*GOAL*
Reproduce everything from the start of the material down to the line containing "[x=141, y=463]", substituting "GUI agent" for "computer-use agent" and leaving all else unchanged.

*MATERIAL FOR THE TASK*
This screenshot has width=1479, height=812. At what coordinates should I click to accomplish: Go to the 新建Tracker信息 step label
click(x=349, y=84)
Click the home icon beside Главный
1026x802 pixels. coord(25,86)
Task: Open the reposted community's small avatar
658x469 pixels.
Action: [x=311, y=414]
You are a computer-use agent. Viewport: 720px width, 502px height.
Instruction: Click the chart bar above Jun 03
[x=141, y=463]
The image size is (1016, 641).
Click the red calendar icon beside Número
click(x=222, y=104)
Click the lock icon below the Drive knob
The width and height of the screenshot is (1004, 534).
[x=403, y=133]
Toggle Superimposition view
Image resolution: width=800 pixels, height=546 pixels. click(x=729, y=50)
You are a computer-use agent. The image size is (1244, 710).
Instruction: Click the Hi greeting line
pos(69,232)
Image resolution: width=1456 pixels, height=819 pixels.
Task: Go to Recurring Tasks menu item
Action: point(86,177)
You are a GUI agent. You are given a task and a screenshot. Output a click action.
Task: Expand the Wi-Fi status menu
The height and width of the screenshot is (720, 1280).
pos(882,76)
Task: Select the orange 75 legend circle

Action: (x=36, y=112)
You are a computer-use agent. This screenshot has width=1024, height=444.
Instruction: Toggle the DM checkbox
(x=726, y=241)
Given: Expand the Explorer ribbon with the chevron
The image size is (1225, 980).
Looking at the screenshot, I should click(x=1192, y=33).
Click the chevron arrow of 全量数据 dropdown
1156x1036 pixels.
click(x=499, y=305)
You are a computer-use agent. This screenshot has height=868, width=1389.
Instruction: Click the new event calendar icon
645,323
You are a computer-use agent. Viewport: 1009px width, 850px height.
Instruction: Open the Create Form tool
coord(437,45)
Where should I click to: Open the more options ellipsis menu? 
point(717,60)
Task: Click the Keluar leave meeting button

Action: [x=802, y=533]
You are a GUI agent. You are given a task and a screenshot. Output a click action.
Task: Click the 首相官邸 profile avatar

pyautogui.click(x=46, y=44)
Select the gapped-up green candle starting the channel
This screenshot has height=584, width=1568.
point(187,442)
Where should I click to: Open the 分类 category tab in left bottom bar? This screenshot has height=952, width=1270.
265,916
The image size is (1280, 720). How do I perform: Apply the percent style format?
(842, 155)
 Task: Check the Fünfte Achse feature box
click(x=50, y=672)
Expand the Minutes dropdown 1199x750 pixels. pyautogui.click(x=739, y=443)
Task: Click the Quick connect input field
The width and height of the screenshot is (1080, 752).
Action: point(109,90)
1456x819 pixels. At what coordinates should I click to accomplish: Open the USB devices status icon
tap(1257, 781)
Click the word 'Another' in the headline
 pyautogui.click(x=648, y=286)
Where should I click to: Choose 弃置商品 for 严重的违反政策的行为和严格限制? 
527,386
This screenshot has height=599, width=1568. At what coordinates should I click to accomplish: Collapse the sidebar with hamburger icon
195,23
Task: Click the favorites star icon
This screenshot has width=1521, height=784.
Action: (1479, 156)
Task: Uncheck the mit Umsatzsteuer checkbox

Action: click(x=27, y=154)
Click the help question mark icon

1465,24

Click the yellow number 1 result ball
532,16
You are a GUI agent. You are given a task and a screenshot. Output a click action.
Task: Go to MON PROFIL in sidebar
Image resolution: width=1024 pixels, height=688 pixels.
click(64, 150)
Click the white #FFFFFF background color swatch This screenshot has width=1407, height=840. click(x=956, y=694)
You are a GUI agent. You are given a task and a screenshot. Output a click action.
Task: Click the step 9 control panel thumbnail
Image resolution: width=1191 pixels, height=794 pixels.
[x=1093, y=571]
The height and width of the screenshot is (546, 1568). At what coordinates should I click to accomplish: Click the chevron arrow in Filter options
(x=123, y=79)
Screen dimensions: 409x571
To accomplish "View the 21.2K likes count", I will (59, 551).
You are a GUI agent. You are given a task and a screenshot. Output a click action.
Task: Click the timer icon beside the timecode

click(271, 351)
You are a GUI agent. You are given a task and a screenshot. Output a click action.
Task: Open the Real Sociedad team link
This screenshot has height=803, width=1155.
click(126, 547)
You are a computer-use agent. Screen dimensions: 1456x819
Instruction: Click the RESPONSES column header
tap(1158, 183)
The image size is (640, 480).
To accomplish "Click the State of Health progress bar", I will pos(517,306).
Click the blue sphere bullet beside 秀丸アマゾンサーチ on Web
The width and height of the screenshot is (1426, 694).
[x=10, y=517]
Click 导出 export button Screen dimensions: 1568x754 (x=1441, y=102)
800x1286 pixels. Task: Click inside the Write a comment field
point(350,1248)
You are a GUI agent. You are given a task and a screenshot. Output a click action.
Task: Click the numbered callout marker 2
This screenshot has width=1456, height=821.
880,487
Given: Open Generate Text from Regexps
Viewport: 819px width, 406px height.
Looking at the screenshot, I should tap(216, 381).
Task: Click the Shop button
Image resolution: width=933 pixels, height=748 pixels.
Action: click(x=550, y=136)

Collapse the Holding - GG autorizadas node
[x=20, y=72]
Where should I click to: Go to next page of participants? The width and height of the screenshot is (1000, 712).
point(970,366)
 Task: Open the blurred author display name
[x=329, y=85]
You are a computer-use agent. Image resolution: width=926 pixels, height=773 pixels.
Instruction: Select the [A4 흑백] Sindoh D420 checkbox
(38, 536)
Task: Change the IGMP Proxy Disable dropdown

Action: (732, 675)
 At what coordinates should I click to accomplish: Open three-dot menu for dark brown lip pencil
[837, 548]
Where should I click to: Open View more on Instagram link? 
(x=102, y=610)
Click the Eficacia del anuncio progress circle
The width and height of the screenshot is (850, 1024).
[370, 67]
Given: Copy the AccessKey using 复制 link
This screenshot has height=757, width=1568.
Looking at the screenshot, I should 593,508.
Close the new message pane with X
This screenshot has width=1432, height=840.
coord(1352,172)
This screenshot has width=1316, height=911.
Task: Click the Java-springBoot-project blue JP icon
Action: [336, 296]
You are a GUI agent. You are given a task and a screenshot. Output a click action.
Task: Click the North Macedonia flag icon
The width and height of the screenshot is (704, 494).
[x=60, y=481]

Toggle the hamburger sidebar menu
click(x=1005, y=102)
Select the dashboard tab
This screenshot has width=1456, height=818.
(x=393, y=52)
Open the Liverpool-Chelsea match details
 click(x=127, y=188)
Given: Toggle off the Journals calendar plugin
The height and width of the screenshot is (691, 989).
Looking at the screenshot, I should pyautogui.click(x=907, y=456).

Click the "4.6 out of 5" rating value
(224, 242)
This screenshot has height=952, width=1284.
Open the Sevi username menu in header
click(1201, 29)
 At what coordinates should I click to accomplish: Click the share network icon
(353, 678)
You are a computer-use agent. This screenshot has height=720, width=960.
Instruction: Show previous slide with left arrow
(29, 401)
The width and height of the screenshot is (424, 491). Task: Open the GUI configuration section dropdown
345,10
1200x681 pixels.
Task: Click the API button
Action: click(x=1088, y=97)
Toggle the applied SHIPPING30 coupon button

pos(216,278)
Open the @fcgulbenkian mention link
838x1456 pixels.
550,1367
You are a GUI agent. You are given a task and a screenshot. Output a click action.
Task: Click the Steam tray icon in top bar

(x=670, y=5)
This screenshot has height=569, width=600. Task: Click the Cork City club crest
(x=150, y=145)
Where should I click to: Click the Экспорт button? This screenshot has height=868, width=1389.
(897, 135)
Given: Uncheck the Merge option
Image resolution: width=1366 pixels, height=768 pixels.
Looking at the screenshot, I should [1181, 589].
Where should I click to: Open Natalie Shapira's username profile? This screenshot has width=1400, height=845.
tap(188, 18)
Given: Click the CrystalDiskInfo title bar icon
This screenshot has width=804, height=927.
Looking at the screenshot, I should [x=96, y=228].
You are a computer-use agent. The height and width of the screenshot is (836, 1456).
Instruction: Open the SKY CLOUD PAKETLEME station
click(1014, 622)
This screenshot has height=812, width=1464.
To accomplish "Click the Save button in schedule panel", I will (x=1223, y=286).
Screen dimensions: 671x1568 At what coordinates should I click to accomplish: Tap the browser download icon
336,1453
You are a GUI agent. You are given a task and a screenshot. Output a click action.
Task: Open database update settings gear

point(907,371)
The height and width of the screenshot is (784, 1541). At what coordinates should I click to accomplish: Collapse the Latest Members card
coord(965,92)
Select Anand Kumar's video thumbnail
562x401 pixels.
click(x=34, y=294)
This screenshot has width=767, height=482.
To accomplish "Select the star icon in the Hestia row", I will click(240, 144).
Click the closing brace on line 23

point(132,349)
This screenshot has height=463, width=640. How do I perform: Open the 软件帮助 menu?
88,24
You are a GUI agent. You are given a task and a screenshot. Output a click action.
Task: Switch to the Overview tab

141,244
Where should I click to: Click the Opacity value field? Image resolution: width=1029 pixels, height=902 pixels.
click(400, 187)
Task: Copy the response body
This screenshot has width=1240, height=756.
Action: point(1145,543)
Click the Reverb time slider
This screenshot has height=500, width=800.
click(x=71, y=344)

*CORRECT ANSWER*
This screenshot has width=1479, height=812. At what coordinates should I click to accomplish: Go to the 新建Tracker信息 step label
click(x=349, y=84)
Click the home icon beside Главный
1026x802 pixels. coord(25,86)
Task: Open the reposted community's small avatar
658x469 pixels.
Action: [x=311, y=414]
You are a GUI agent. Viewport: 720px width, 502px height.
Instruction: Click the chart bar above Jun 03
[x=141, y=463]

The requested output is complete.